ФРАГМЕНТ ДОКУМЕНТА.

- - -

Но кустодиевское письмо замечательно еще в одном отношении.
Во Втором МХАТ Чехов и Дикий были антагонистами, и «Блоха», по мысли ее постановщика, была манифестом возглавляемой им группы.
Серафима Георгиевна Бирман вспоминала:
«Шла борьба разных за сферу влияния.
Чехов и Дикий — это „Гамлет“ и „Блоха“. (Премьеры этих двух спектаклей состоялись в одном театральном сезоне 1924/25 годов…)
Два человека и два художника сцены, полярно несхожие.
Алексей Дикий — рельефность сценического выражения.
Михаил Чехов — глубина»[77].

- - -

ПЕРЕЧЕНЬ ЗАПИСЕЙ.
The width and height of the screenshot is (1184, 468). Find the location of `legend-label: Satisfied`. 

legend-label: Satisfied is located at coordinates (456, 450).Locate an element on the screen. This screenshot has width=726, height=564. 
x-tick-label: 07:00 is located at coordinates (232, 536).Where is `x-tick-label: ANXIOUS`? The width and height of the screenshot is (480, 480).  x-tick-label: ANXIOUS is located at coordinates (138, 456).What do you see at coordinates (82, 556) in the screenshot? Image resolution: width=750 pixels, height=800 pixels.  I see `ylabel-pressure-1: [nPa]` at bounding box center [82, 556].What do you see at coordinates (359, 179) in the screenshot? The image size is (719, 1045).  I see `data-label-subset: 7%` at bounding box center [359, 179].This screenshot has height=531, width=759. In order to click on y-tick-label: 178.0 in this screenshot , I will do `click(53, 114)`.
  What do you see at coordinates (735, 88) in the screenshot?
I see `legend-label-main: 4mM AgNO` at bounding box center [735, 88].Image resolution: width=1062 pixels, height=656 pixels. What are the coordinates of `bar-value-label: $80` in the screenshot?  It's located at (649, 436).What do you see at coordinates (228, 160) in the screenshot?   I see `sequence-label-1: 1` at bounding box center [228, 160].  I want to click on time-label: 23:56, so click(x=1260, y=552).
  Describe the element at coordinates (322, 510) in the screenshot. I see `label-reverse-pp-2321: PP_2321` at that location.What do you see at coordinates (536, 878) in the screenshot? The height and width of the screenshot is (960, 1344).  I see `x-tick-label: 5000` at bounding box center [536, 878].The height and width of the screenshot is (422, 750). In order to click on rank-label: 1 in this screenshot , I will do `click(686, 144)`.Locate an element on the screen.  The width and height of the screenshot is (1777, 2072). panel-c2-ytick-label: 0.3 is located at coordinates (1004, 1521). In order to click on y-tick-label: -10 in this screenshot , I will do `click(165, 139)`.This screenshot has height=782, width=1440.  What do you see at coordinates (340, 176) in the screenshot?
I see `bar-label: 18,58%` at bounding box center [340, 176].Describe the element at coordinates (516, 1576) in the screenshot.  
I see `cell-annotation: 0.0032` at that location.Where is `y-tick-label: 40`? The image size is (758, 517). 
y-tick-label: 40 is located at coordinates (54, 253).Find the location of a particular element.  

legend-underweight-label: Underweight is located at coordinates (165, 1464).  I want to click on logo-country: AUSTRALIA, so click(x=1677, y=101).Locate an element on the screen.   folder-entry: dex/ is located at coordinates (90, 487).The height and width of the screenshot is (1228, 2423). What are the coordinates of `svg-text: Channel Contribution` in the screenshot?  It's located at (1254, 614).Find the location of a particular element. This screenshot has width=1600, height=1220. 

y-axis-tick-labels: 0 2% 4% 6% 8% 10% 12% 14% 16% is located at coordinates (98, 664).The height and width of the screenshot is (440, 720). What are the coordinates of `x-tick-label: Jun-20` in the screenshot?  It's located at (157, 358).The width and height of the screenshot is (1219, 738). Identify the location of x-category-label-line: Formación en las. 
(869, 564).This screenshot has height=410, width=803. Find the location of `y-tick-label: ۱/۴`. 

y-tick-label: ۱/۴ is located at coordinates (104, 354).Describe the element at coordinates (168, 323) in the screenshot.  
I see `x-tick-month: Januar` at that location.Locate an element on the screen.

- - -

ЧТО СДЕЛАТЬ.
a - Объясните, пожалуйста, опираясь на отрывок о Втором МХАТ, в чем, по словам Бирман, состояло противостояние Чехова и Дикого и чем они различались как художники сцены.
b - В каком театральном сезоне, согласно отрывку о Втором МХАТ, состоялись премьеры «Гамлета» и «Блохи»?

ОТВЕТЫ К ЗАДАНИЯМ.
a - По словам Бирман, во Втором МХАТ шла борьба разных сил за сферу влияния, и Чехов с Диким были двумя полярно несхожими людьми и художниками сцены. Дикому она приписывает рельефность сценического выражения, а Чехову — глубину.

b - В сезоне 1924/25 годов.